***** Information shown *****

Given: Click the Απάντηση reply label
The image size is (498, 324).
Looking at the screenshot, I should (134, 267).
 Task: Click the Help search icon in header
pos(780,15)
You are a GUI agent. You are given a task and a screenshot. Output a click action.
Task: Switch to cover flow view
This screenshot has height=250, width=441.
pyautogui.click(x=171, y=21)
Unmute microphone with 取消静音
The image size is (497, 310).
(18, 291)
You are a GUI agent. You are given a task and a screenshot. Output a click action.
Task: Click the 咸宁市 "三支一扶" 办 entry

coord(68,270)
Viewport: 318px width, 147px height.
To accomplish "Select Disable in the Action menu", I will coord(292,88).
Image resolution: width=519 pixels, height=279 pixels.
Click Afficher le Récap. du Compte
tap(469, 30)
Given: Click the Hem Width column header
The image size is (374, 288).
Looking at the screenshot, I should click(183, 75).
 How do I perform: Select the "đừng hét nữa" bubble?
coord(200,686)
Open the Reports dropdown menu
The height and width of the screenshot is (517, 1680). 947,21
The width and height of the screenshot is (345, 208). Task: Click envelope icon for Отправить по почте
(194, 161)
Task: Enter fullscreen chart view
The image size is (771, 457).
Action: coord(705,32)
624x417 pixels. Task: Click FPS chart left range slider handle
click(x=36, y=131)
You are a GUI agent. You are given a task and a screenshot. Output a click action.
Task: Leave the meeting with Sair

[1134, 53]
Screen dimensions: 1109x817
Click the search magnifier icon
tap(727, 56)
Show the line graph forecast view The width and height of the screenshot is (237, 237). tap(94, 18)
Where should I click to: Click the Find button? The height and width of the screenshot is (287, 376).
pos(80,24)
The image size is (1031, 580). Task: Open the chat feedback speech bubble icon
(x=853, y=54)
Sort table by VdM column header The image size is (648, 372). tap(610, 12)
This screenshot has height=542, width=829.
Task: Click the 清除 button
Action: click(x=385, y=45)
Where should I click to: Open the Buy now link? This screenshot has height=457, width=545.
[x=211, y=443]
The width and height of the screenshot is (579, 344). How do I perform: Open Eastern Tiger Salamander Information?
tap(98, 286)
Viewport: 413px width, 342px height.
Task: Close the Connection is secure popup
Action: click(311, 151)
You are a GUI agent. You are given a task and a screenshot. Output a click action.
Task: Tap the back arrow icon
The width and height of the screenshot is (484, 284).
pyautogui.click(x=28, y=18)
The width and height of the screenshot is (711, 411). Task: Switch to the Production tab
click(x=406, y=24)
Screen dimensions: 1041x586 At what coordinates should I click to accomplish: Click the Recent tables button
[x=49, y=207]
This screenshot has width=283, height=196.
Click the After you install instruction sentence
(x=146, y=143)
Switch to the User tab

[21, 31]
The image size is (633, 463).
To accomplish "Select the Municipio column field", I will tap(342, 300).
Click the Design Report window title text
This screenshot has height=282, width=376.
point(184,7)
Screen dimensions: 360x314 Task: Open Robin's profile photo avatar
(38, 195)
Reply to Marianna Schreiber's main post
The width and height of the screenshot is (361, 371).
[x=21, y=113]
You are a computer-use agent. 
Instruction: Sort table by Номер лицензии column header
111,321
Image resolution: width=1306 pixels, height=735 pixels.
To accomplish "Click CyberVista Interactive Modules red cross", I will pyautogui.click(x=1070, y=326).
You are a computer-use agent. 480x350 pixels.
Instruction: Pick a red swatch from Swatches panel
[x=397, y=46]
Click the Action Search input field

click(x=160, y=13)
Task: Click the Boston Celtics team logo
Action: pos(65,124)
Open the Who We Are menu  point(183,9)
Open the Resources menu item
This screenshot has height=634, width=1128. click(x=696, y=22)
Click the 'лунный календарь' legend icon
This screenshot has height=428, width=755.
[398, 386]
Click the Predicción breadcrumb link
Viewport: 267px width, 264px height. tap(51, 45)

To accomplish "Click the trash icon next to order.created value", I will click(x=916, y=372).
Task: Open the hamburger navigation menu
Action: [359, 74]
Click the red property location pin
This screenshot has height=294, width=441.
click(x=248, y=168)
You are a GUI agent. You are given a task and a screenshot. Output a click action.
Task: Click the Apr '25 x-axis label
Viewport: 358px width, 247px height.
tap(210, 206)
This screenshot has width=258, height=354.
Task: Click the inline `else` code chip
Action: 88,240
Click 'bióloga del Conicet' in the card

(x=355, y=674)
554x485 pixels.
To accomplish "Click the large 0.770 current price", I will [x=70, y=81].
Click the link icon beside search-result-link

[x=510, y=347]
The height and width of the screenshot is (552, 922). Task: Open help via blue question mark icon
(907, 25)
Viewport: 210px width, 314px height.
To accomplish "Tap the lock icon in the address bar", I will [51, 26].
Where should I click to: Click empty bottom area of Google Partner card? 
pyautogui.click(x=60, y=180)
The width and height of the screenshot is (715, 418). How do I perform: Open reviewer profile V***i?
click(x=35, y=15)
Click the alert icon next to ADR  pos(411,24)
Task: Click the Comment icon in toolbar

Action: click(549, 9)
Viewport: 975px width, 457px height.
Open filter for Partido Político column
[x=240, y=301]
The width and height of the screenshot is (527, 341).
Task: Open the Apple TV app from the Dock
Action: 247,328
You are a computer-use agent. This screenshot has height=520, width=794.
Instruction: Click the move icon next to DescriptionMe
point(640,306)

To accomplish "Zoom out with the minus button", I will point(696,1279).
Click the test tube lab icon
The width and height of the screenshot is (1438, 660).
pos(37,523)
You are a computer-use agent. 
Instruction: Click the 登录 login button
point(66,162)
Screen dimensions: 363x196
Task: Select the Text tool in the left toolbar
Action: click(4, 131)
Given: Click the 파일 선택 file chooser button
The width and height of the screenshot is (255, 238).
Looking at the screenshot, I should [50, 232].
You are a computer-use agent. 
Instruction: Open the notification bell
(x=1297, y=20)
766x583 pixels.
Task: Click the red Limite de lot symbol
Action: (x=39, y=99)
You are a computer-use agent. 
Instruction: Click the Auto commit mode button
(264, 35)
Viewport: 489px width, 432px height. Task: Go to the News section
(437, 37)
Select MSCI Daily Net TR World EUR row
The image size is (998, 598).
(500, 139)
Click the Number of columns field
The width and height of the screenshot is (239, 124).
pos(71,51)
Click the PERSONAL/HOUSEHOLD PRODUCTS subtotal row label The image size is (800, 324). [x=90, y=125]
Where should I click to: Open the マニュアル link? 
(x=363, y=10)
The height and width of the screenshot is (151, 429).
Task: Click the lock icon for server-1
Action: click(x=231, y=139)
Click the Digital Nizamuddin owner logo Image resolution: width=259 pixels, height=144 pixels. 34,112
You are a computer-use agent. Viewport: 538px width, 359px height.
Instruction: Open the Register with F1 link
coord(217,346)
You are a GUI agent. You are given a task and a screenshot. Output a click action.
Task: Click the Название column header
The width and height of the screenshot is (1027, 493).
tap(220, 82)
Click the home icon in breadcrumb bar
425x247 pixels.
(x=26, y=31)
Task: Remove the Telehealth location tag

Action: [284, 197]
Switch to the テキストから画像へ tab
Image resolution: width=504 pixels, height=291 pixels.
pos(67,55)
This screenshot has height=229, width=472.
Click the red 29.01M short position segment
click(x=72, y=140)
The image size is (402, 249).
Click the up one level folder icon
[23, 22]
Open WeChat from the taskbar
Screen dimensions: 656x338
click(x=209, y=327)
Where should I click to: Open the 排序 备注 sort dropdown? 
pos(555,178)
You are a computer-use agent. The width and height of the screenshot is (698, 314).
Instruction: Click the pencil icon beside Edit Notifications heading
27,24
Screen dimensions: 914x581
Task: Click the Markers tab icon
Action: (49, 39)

*****

▶ **Work to complete**
Exact output of every entry is required.

▶ **Response area**
Given: Click the Απάντηση reply label
The image size is (498, 324).
Looking at the screenshot, I should (134, 267).
 Task: Click the Help search icon in header
pos(780,15)
You are a GUI agent. You are given a task and a screenshot. Output a click action.
Task: Switch to cover flow view
This screenshot has height=250, width=441.
pyautogui.click(x=171, y=21)
Unmute microphone with 取消静音
The image size is (497, 310).
(18, 291)
You are a GUI agent. You are given a task and a screenshot. Output a click action.
Task: Click the 咸宁市 "三支一扶" 办 entry

coord(68,270)
Viewport: 318px width, 147px height.
To accomplish "Select Disable in the Action menu", I will coord(292,88).
Image resolution: width=519 pixels, height=279 pixels.
Click Afficher le Récap. du Compte
tap(469, 30)
Given: Click the Hem Width column header
The image size is (374, 288).
Looking at the screenshot, I should click(183, 75).
 How do I perform: Select the "đừng hét nữa" bubble?
coord(200,686)
Open the Reports dropdown menu
The height and width of the screenshot is (517, 1680). 947,21
The width and height of the screenshot is (345, 208). Task: Click envelope icon for Отправить по почте
(194, 161)
Task: Enter fullscreen chart view
The image size is (771, 457).
Action: coord(705,32)
624x417 pixels. Task: Click FPS chart left range slider handle
click(x=36, y=131)
You are a GUI agent. You are given a task and a screenshot. Output a click action.
Task: Leave the meeting with Sair

[1134, 53]
Screen dimensions: 1109x817
Click the search magnifier icon
tap(727, 56)
Show the line graph forecast view The width and height of the screenshot is (237, 237). tap(94, 18)
Where should I click to: Click the Find button? The height and width of the screenshot is (287, 376).
pos(80,24)
The image size is (1031, 580). Task: Open the chat feedback speech bubble icon
(x=853, y=54)
Sort table by VdM column header The image size is (648, 372). tap(610, 12)
This screenshot has height=542, width=829.
Task: Click the 清除 button
Action: click(x=385, y=45)
Where should I click to: Open the Buy now link? This screenshot has height=457, width=545.
[x=211, y=443]
The width and height of the screenshot is (579, 344). How do I perform: Open Eastern Tiger Salamander Information?
tap(98, 286)
Viewport: 413px width, 342px height.
Task: Close the Connection is secure popup
Action: click(311, 151)
You are a GUI agent. You are given a task and a screenshot. Output a click action.
Task: Tap the back arrow icon
The width and height of the screenshot is (484, 284).
pyautogui.click(x=28, y=18)
The width and height of the screenshot is (711, 411). Task: Switch to the Production tab
click(x=406, y=24)
Screen dimensions: 1041x586 At what coordinates should I click to accomplish: Click the Recent tables button
[x=49, y=207]
This screenshot has width=283, height=196.
Click the After you install instruction sentence
(x=146, y=143)
Switch to the User tab

[21, 31]
The image size is (633, 463).
To accomplish "Select the Municipio column field", I will tap(342, 300).
Click the Design Report window title text
This screenshot has height=282, width=376.
point(184,7)
Screen dimensions: 360x314 Task: Open Robin's profile photo avatar
(38, 195)
Reply to Marianna Schreiber's main post
The width and height of the screenshot is (361, 371).
[x=21, y=113]
You are a computer-use agent. 
Instruction: Sort table by Номер лицензии column header
111,321
Image resolution: width=1306 pixels, height=735 pixels.
To accomplish "Click CyberVista Interactive Modules red cross", I will pyautogui.click(x=1070, y=326).
You are a computer-use agent. 480x350 pixels.
Instruction: Pick a red swatch from Swatches panel
[x=397, y=46]
Click the Action Search input field

click(x=160, y=13)
Task: Click the Boston Celtics team logo
Action: pos(65,124)
Open the Who We Are menu  point(183,9)
Open the Resources menu item
This screenshot has height=634, width=1128. click(x=696, y=22)
Click the 'лунный календарь' legend icon
This screenshot has height=428, width=755.
[398, 386]
Click the Predicción breadcrumb link
Viewport: 267px width, 264px height. tap(51, 45)

To accomplish "Click the trash icon next to order.created value", I will click(x=916, y=372).
Task: Open the hamburger navigation menu
Action: [359, 74]
Click the red property location pin
This screenshot has height=294, width=441.
click(x=248, y=168)
You are a GUI agent. You are given a task and a screenshot. Output a click action.
Task: Click the Apr '25 x-axis label
Viewport: 358px width, 247px height.
tap(210, 206)
This screenshot has width=258, height=354.
Task: Click the inline `else` code chip
Action: 88,240
Click 'bióloga del Conicet' in the card

(x=355, y=674)
554x485 pixels.
To accomplish "Click the large 0.770 current price", I will [x=70, y=81].
Click the link icon beside search-result-link

[x=510, y=347]
The height and width of the screenshot is (552, 922). Task: Open help via blue question mark icon
(907, 25)
Viewport: 210px width, 314px height.
To accomplish "Tap the lock icon in the address bar", I will [51, 26].
Where should I click to: Click empty bottom area of Google Partner card? 
pyautogui.click(x=60, y=180)
The width and height of the screenshot is (715, 418). How do I perform: Open reviewer profile V***i?
click(x=35, y=15)
Click the alert icon next to ADR  pos(411,24)
Task: Click the Comment icon in toolbar

Action: click(549, 9)
Viewport: 975px width, 457px height.
Open filter for Partido Político column
[x=240, y=301]
The width and height of the screenshot is (527, 341).
Task: Open the Apple TV app from the Dock
Action: 247,328
You are a computer-use agent. This screenshot has height=520, width=794.
Instruction: Click the move icon next to DescriptionMe
point(640,306)

To accomplish "Zoom out with the minus button", I will point(696,1279).
Click the test tube lab icon
The width and height of the screenshot is (1438, 660).
pos(37,523)
You are a computer-use agent. 
Instruction: Click the 登录 login button
point(66,162)
Screen dimensions: 363x196
Task: Select the Text tool in the left toolbar
Action: click(4, 131)
Given: Click the 파일 선택 file chooser button
The width and height of the screenshot is (255, 238).
Looking at the screenshot, I should [50, 232].
You are a computer-use agent. 
Instruction: Open the notification bell
(x=1297, y=20)
766x583 pixels.
Task: Click the red Limite de lot symbol
Action: (x=39, y=99)
You are a computer-use agent. 
Instruction: Click the Auto commit mode button
(264, 35)
Viewport: 489px width, 432px height. Task: Go to the News section
(437, 37)
Select MSCI Daily Net TR World EUR row
The image size is (998, 598).
(500, 139)
Click the Number of columns field
The width and height of the screenshot is (239, 124).
pos(71,51)
Click the PERSONAL/HOUSEHOLD PRODUCTS subtotal row label The image size is (800, 324). [x=90, y=125]
Where should I click to: Open the マニュアル link? 
(x=363, y=10)
The height and width of the screenshot is (151, 429).
Task: Click the lock icon for server-1
Action: click(x=231, y=139)
Click the Digital Nizamuddin owner logo Image resolution: width=259 pixels, height=144 pixels. 34,112
You are a computer-use agent. Viewport: 538px width, 359px height.
Instruction: Open the Register with F1 link
coord(217,346)
You are a GUI agent. You are given a task and a screenshot. Output a click action.
Task: Click the Название column header
The width and height of the screenshot is (1027, 493).
tap(220, 82)
Click the home icon in breadcrumb bar
425x247 pixels.
(x=26, y=31)
Task: Remove the Telehealth location tag

Action: [284, 197]
Switch to the テキストから画像へ tab
Image resolution: width=504 pixels, height=291 pixels.
pos(67,55)
This screenshot has height=229, width=472.
Click the red 29.01M short position segment
click(x=72, y=140)
The image size is (402, 249).
Click the up one level folder icon
[23, 22]
Open WeChat from the taskbar
Screen dimensions: 656x338
click(x=209, y=327)
Where should I click to: Open the 排序 备注 sort dropdown? 
pos(555,178)
You are a computer-use agent. The width and height of the screenshot is (698, 314).
Instruction: Click the pencil icon beside Edit Notifications heading
27,24
Screen dimensions: 914x581
Task: Click the Markers tab icon
Action: (49, 39)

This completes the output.